During new provider orientation, we were told that the health center organization is doing everything they can to keep patient insurance and payments out of individual interactions with providers. Meaning, that as providers, we shouldn’t have to tailor our visit to what insurance the patient has, what they can afford that visit, and what they can afford for future visits as we develop our management plan.
This has not been the case. My mind has been completely boggled with getting women the care they want, need, and deserve, on the plans they have, or in many cases, don’t have. This is all with the caveat of “unless she has private insurance.” All are examples of patients I’ve seen this week.
- An annual gynecological exam including pap smear and clinical breast exam is free once yearly under a federal or state program. If the woman also wants to be checked for STIs, I can do it the same visit, but if the results are abnormal, she’ll have to pay for her return visit to find out the results.
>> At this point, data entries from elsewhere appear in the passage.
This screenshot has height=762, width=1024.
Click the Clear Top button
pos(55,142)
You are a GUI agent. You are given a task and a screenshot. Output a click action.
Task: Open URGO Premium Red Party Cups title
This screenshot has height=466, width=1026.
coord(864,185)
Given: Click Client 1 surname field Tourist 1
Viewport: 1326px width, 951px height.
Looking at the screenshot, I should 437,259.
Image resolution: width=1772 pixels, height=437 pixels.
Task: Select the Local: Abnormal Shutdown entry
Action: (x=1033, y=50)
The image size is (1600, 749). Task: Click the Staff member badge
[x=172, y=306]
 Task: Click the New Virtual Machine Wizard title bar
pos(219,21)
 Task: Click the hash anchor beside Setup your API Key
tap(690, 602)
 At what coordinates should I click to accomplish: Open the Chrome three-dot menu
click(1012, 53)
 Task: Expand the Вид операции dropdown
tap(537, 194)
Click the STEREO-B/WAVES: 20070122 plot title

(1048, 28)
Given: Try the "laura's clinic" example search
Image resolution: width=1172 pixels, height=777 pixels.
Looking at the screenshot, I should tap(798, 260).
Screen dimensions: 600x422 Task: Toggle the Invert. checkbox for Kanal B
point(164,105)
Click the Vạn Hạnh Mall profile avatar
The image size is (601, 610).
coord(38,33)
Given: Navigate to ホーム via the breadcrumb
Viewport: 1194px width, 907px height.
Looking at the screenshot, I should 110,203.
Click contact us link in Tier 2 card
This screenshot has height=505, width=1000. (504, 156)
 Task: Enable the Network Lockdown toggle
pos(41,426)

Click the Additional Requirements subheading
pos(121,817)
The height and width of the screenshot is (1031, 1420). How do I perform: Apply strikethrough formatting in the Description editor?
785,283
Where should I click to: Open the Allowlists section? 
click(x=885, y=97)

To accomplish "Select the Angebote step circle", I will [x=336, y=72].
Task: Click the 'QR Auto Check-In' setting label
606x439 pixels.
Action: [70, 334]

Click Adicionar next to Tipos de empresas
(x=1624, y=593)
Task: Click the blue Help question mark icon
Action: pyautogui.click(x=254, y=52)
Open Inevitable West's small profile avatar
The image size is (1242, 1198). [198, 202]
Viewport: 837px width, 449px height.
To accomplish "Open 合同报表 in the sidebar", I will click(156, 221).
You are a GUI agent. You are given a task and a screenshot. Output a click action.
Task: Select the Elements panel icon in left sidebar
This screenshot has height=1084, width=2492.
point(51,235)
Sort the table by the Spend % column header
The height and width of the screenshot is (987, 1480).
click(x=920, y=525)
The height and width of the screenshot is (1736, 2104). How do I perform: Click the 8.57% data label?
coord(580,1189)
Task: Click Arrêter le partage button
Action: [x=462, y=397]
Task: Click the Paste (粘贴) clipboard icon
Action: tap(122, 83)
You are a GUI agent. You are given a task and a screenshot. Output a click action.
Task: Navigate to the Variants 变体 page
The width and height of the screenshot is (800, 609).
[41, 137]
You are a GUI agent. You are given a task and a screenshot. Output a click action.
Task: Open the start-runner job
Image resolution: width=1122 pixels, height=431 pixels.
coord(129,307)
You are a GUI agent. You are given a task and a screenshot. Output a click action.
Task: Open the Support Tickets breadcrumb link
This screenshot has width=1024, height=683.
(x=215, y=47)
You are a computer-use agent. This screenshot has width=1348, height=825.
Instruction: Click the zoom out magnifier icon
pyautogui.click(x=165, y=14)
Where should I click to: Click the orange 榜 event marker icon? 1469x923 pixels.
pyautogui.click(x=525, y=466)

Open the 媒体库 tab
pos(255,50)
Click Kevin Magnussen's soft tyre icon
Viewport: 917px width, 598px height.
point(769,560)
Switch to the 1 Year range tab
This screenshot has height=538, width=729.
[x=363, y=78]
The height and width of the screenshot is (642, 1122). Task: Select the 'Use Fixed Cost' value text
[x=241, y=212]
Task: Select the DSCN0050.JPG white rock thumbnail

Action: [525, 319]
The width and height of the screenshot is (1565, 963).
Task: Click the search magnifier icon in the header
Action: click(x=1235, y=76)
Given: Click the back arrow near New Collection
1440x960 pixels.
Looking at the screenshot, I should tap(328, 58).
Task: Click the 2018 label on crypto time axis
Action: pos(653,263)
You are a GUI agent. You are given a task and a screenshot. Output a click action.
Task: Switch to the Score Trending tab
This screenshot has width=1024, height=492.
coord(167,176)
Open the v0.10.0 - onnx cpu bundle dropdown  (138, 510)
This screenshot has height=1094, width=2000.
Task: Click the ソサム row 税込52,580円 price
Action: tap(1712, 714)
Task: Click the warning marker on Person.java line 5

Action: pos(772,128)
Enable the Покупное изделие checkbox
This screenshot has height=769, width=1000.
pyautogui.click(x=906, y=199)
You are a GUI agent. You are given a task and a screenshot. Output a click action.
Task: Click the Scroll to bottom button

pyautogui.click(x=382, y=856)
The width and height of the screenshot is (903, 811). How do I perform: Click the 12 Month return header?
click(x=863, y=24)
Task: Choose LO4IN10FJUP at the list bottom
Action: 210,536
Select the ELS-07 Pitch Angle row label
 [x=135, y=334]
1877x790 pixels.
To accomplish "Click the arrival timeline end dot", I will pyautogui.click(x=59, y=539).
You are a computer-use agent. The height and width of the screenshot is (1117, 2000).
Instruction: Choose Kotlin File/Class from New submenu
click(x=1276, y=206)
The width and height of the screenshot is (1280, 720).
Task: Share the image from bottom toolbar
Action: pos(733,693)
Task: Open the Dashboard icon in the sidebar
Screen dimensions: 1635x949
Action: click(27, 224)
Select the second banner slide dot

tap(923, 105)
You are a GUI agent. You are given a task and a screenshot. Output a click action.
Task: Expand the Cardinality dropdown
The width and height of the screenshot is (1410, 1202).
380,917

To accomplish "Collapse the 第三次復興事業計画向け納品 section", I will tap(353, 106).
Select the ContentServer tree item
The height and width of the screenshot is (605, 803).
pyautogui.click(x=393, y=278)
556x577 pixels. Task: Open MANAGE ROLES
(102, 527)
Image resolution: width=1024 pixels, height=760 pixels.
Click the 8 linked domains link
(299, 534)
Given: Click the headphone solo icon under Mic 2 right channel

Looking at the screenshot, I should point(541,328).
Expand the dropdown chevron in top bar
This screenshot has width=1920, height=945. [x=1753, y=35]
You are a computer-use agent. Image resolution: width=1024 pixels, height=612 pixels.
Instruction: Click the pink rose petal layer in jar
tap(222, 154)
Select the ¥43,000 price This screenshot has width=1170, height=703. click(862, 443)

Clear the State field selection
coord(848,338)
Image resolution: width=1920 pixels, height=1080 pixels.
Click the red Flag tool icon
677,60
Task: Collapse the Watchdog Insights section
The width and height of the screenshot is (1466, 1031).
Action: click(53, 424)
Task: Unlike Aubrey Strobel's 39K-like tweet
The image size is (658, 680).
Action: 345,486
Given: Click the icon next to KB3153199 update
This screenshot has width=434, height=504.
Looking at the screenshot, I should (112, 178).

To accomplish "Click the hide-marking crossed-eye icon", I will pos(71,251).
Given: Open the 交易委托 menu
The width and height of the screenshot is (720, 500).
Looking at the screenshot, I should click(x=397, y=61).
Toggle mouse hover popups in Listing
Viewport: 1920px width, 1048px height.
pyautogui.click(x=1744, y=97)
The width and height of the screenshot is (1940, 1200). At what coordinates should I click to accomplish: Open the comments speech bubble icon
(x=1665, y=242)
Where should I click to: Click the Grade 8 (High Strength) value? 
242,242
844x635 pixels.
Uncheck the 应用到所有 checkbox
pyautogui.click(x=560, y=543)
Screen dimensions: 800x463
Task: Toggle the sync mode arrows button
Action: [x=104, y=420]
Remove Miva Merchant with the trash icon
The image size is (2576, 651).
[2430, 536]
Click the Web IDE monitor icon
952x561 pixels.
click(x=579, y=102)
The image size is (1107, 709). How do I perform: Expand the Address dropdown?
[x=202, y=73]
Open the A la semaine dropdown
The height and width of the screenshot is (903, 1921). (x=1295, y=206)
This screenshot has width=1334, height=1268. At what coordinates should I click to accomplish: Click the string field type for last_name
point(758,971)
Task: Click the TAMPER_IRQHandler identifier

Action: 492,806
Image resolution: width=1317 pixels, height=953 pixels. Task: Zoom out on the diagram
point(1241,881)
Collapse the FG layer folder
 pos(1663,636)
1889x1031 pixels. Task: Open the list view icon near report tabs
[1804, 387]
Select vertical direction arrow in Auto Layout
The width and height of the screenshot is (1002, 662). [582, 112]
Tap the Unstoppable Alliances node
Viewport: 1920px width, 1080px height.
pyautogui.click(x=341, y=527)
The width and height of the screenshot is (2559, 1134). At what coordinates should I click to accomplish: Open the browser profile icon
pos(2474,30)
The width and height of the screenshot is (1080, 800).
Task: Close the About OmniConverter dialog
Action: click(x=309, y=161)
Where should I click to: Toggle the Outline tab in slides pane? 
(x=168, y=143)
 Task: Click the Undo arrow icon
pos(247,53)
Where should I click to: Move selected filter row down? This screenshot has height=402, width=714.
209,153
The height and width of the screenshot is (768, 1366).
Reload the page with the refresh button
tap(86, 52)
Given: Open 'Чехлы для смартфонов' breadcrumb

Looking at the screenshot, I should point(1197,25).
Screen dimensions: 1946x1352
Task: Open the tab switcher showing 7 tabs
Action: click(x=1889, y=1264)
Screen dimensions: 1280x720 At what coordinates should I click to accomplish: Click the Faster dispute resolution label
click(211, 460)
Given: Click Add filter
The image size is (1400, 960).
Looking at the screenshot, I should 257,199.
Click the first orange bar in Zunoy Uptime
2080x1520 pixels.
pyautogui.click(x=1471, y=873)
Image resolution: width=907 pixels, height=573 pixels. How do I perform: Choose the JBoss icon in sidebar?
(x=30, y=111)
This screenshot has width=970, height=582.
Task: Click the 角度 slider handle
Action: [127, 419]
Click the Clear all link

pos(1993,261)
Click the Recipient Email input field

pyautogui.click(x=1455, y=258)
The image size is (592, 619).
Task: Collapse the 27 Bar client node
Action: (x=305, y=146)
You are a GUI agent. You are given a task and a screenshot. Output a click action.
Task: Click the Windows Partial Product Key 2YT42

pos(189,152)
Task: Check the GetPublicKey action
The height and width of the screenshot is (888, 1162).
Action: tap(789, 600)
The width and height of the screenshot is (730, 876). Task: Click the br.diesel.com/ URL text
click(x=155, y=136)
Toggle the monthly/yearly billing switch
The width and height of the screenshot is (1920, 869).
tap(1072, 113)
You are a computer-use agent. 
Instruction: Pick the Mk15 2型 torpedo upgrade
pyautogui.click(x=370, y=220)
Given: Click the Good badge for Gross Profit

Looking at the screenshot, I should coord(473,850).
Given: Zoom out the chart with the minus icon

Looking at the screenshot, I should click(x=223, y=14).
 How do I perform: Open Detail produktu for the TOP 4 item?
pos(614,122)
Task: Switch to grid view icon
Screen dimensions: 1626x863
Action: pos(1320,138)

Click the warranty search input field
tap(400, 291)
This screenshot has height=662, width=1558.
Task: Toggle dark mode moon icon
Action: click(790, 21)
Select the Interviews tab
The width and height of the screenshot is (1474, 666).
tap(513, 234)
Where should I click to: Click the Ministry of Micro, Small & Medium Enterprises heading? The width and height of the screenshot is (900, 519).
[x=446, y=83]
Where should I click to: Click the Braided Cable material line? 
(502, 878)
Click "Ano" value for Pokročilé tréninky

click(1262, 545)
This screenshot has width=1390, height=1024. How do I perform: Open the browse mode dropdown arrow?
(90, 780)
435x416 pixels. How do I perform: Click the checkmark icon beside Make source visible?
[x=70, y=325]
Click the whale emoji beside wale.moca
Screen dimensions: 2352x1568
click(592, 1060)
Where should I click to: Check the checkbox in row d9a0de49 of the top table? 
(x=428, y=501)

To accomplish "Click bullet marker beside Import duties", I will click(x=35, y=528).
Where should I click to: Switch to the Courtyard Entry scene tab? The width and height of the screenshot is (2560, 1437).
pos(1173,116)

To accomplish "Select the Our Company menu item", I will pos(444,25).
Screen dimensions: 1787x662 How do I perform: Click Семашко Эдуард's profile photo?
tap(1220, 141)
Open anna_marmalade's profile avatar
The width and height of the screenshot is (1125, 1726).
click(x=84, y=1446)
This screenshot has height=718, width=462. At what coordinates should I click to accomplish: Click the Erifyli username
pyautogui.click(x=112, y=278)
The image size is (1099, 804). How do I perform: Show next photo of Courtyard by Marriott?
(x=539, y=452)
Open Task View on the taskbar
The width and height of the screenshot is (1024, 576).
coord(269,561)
- If the woman believes she has fibroids or I determine there is a reason for a pelvic ultrasound follow-up at her annual visit, she has to pay for that ultrasound, around $200.
- Free pregnancy tests are provided at some clinics. If it’s positive, she gets a letter for verification of pregnancy and can apply for public aid. If it’s negative, and she’s been trying for four years to get pregnant and doesn’t know why, she’ll have to make a new appointment and pay for the visit for further testing and management.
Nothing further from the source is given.